BRIEF DESCRIPTION OF THE DRAWINGS

For a further understanding of the nature and objects of the present invention, reference should be made to the following detailed description, taken in conjunction with the accompanying drawings, in which like elements are given the same or analogous reference numbers and wherein:

FIG. 1 is a schematic of one embodiment of the invention, including injectors.

FIG. 2 is a schematic of another embodiment of the invention including a blower.

FIG. 3 is schematic of yet another embodiment of the invention including both injectors and a blower.

DETAILED DESCRIPTION

A fire suppression system for biomass storage installations uses liquid nitrogen and gaseous nitrogen to treat both surface fires and fires within the bulk of stored biomass material, respectively.

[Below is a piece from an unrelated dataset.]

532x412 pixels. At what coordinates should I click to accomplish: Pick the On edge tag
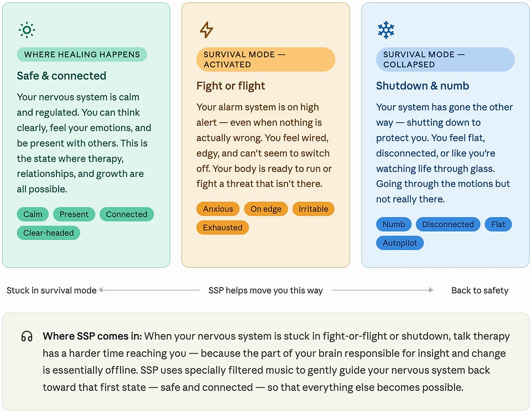coord(265,208)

The dual action of liquid nitrogen from above and gaseous nitrogen from below provides several mechanisms for suppressing fire in and/or on the biomass pile.

By injecting the gaseous nitrogen at the base of a pile of biomass allows the gas to rise up and diffuse through the biomass material, thus displacing the oxygen present in the air within the pile (in between the biomass solids) that would otherwise support combustion. Because less oxygen or no oxygen is available to support combustion, the fire is suppressed.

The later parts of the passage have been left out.